▶ _Your task_:
All lines in the data below carrying the string "Select" are to be located and copied.

▶ _Entries shown_:
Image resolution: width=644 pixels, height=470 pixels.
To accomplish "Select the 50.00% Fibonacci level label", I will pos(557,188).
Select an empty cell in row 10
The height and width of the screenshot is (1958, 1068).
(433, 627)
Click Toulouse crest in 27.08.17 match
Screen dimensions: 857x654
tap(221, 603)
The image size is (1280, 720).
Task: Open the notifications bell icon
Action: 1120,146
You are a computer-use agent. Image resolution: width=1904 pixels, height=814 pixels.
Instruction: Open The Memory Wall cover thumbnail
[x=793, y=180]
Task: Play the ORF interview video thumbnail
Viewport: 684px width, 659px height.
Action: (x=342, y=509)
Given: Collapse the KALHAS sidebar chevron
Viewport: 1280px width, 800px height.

▶ _Expected answer_:
To accomplish "Select the 50.00% Fibonacci level label", I will pos(557,188).
Select an empty cell in row 10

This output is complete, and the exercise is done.